"Boys Club" "Man kann nicht einfach nein sagen": Neuer Podcast will Einblicke in das "System Axel Springer" liefern

Axel Springer-Gebäude in Berlin
Das Axel Springer-Gebäude in Berlin
© Soeren Stache / DPA
Im Axel Springer-Konzern brodelt es – nicht erst seit der Affäre um den Ex-Bild-Chefredakteur Julian Reichelt. Der neue Podcast "Boys Club" soll nun zeigen: Machtmissbrauch ist bei Springer kein Einzelfall, sondern ein System. 

Spätestens seit der Affäre um den ehemaligen Bild-Chefredakteur Julian Reichelt steht der Axel Springer-Konzern unter Druck. Von Machtmissbrauch ist die Rede, vom Ausnutzen von Abhängigkeiten, von einer Unternehmenskultur, die man gemeinhin wohl als "toxisch" bezeichnen kann. In der vergangenen Woche wurde diese Diskussion durch geleakte Nachrichten von Springer-Chef Mathias Döpfner erneut befeuert, in denen er ostdeutsche Bürger beleidigte und mutmaßlich versuchte, in den redaktionellen Alltag einzugreifen, um eigene Interessen zu platzieren. 

Wenn der Verdacht zutrifft, stellt sich die Frage: Wie konnte eine solche Kultur bei Springer entstehen? Und wie wird sie am Leben gehalten? Diesen Fragen geht der neue Podcast "Boys Club – Macht und Missbrauch bei Axel Springer" nach. Die Journalistinnen Pia Stendera und Lena von Holt haben über Monate recherchiert und mit Betroffenen aus dem Springer-Konzern gesprochen. Dabei wird deutlich: Der mutmaßliche Missbrauch von Macht wie bei Julian Reichelt oder Mathias Döpfner sind offenbar keine Einzelfälle. Viel mehr – so legen es zumindest die Ergebnisse der Rechercheurinnen nahe – sei es ein System, das tief im Haus verankert ist und offenbar jeden "schluckt", der bereit ist, sich darauf einzulassen.

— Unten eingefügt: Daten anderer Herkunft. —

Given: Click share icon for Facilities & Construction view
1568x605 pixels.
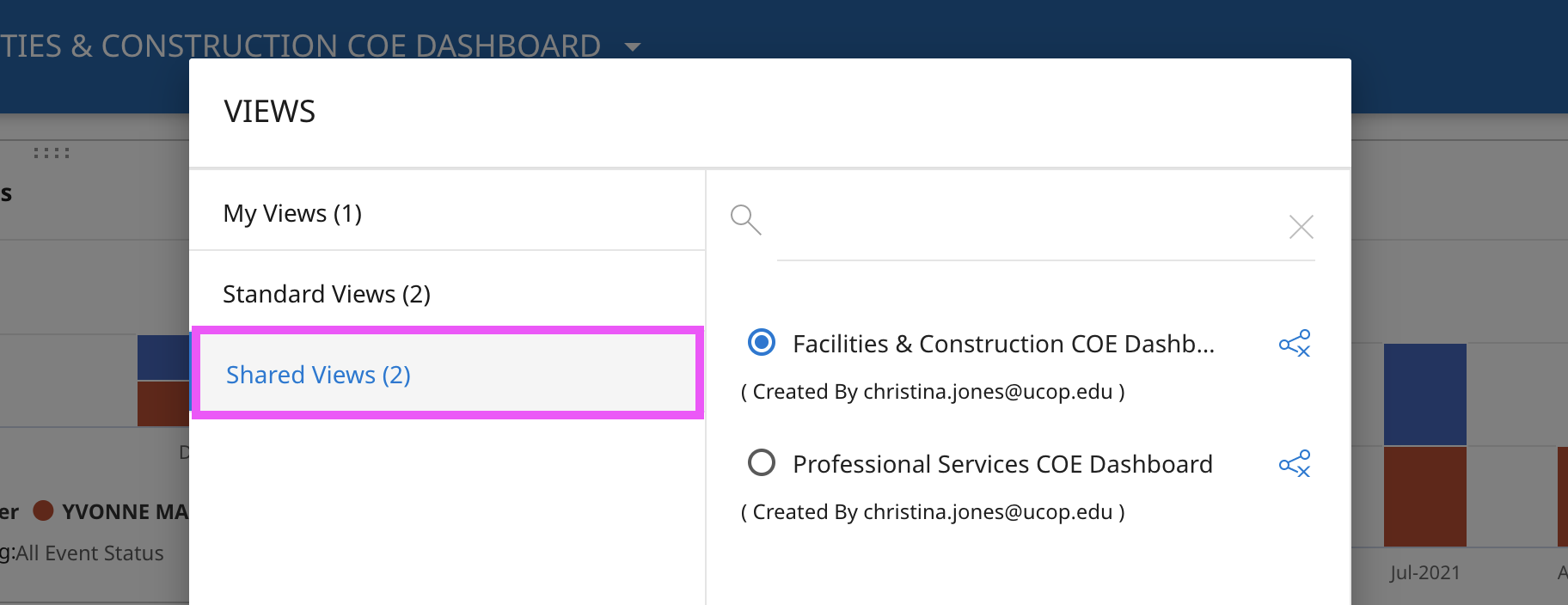Looking at the screenshot, I should pos(1294,344).
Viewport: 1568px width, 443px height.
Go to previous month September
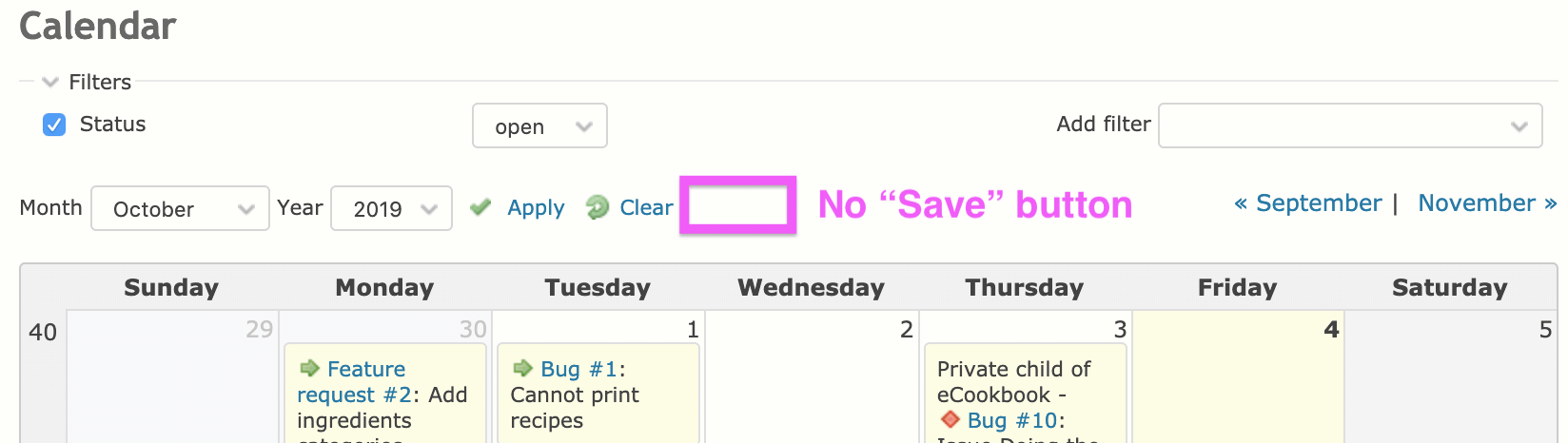pos(1308,203)
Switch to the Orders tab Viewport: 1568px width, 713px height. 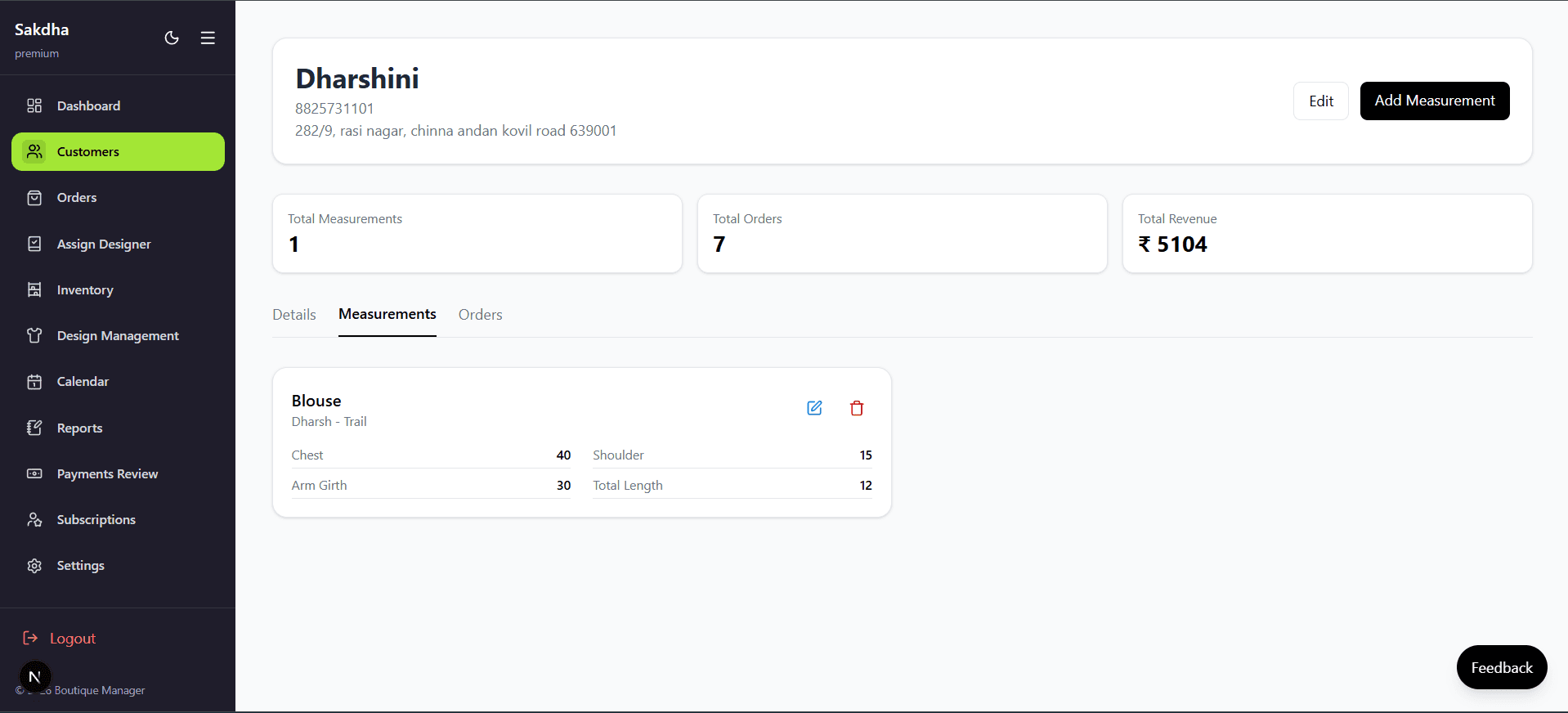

"Boys Club – Macht und Missbrauch bei Axel Springer": Podcast lässt Betroffene zu Wort kommen

Für die Recherche sprachen Stendera und von Holt nach eigenen Angaben mit mehr als 40 aktuellen und ehemaligen Mitarbeitern des Konzerns und zeigen auf, wie insbesondere junge Frauen mit Lob, Verantwortung und Annehmlichkeiten in einen Strudel aus Selbstausbeutung und Selbstzweifel gezogen wurden. Schon früh bekämen sie die Chance, Artikel zu schreiben, die in ganz Deutschland gelesen werden. Dazu die Möglichkeit, Storys in der ganzen Welt zu recherchieren, inklusive Business Class-Flugtickets. Doch Euphorie und Motivation wichen schnell Unsicherheit und Versagensängsten. Wer bei Springer gut performe und nach den Regeln spiele, dem stehe die Welt offen. Wer Zweifel an den Arbeitsweisen oder der Ethik der Berichterstattung übt, müsse eben gehen. 

Dabei berichten die Betroffenen, dass sich die erste Zeit bei Springer wie ein Rausch angefühlt habe, aus dem sie irgendwann mit Kopfschmerzen erwachen und sich selbst fragen, wie sie überhaupt in diese Maschinerie hinein geraten sind. Geld, Anerkennung und die Reichweite ihrer Geschichten halten die Jungjournalistinnen und -journalisten bei der Stange. Und gleichzeitig setzt sie die Chance, in einem der größten Medienhäuser Deutschlands zu arbeiten, unter Druck. Druck, so scheint es, der zerstörerisch wirkt.

Junge Journalistin hungerte sich 20 Kilo herunter

Eine junge Journalistin berichtet, dass sie das Gefühl habt hätte, sie müsse nicht nur gut arbeiten, sondern auch noch gut aussehen. Sie hungerte sich nach eigenen Angaben 20 Kilo herunter. Eine andere Redakteurin, die Reichelt wohl "nahe stand" habe im Compliance-Verfahren gegen den Bild-Chefredakteur sogar für ihn gelogen. "Ich hatte nicht den Mut, und ich habe auch nicht verstanden, dass es da ein System gibt." 

Am Montag sind die ersten beiden Folgen des achteiligen Podcast erschienen. Es ist die erste Kooperation von "TRZ Media", der Produktionsfirma von Jan Böhmermann, Hanna Herbst und Robin Droemer und dem Streamingportal Spotify. Die weiteren Folgen des Podcasts "Boys Club – Macht und Missbrauch bei Axel Springer" erscheinen in den kommenden Wochen jeweils montags exklusiv auf Spotify.